From: ziyena (firstname.lastname@example.org) Story type: Past Life Experience Location: USA Source: Form Submission Date submitted: Sun Aug 9 01:25:18 2009
The first experience I've ever had with a past life recognition was when I was about twelve years old.
I had a very vivid and terrifying dream that has haunted me to this day ...
As far back as I can remember, I've always been afraid of heights. I remember my mother took me on a trip to Ohio to visit relatives in Painesville, and we visited this lighthouse on Lake Erie. I hadn't recognized my fear until I actually reached the top of the lighthouse.

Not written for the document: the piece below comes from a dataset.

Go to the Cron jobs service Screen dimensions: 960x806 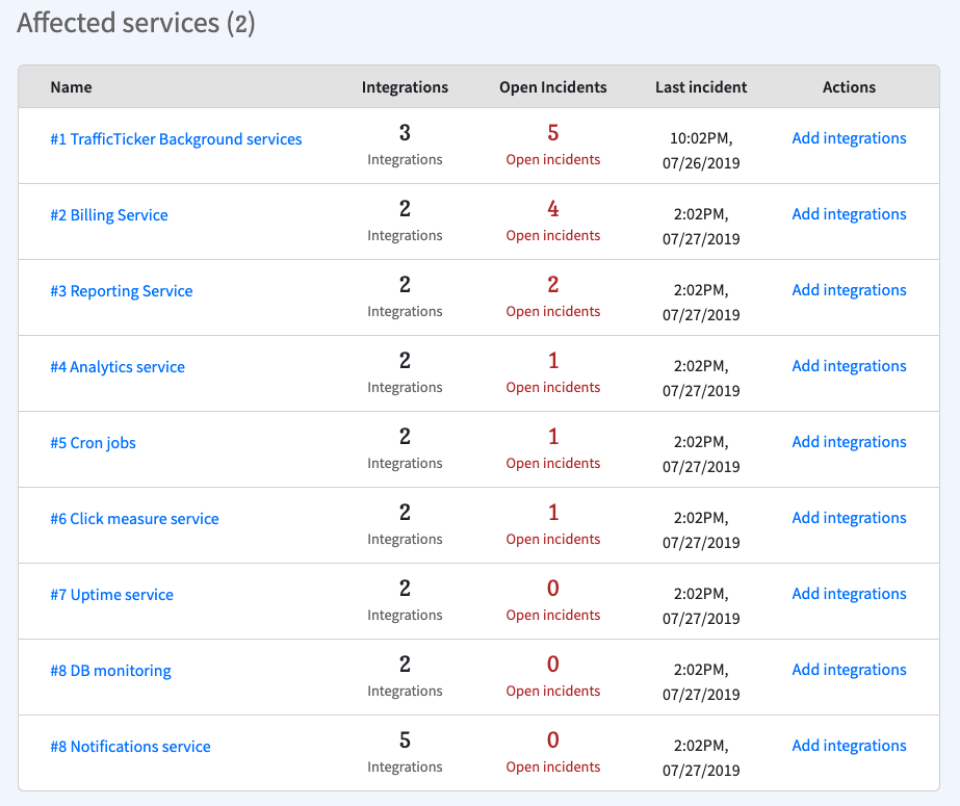coord(93,443)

Upon making it to the causeway, I was attacked with this wild sensation of falling to my death. I remember clinging to the wall with my hands spread, trying to hold myself upright even though I wasn't near the railing.
I had another one of these strange attacks when I grew older. My father decided to take us on a hiking trip, and upon climbing higher, we rounded this steep hill with a narrow trace. I recall growing very dizzy. At one point my father nearly had to drag me along, as I cried with terror.

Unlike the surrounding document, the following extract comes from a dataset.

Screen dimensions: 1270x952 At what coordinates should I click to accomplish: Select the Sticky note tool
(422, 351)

Hence, the moment arrived that I experienced my dream, a revelation if you will ...
My father was in the military, and we traveled around quite a bit. With every change of duty station, he took the opportunity to visit relatives, and quite often. And so, we visited my aunt in Oakland, Maryland.

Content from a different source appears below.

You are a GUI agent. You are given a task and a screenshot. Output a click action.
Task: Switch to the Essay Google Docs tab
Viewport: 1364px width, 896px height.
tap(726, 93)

One day, I was tuckered out from tomboyish roughhousing and took a nap. I fell into a deep sleep and then images of the western plains came to me. I heard little boys laughing, and horses nickering. It was dark, but I felt the wind on my face, and I could smell the scent of sweet prairie grass. Through the cover of darkness, I saw a flash of him, an indian boy about the age of ten or twelve, riding a pony. He had paint on his face, and he laughed a secretive laugh. I couln't see the other boy, but I knew the reason I couldn't see him was because his soul was mine. And so, I laughed back. I knew we were on a mission, one that was dangerous and against the rules, but I followed because the lure was too exciting.
We rode out across the prairie, with the wind at our heels and bow and arrows at our backs and we were free, young boys on the verge of proving our manhood. As we drew near, I rode up beside my brother. I knew he was my brother, I could sense the special bond. Jeering at him, I jerked my head and encouraged my mount to outpace him, pulling into the lead. Laughing, I headed straignt for our pursuit.
Beneath the full moon, we could see them. Hundreds and hundreds of buffalo. I could hear the rush, the pounding of hooves drowning out my voice, the exhilaration unbelievable. The dust rose thick as the buffalo drew in around my mount, trapping me within the herd. Looking back, I saw my brother. He shouted at me, but I continued to laugh. How could I not? I was happy and completely free. I saw him, waving his arms, the alarmed expression on his face. Slowly, my brother manuvered his mount, and I watched him fall back until the darkness consumed his face, and then I was alone and at one with the beast. It's a funny thing, one moment, hearing the sound of monstrous rumble, and then next, an instant sound of silence as you sail through the air, still happy and free, falling to your death.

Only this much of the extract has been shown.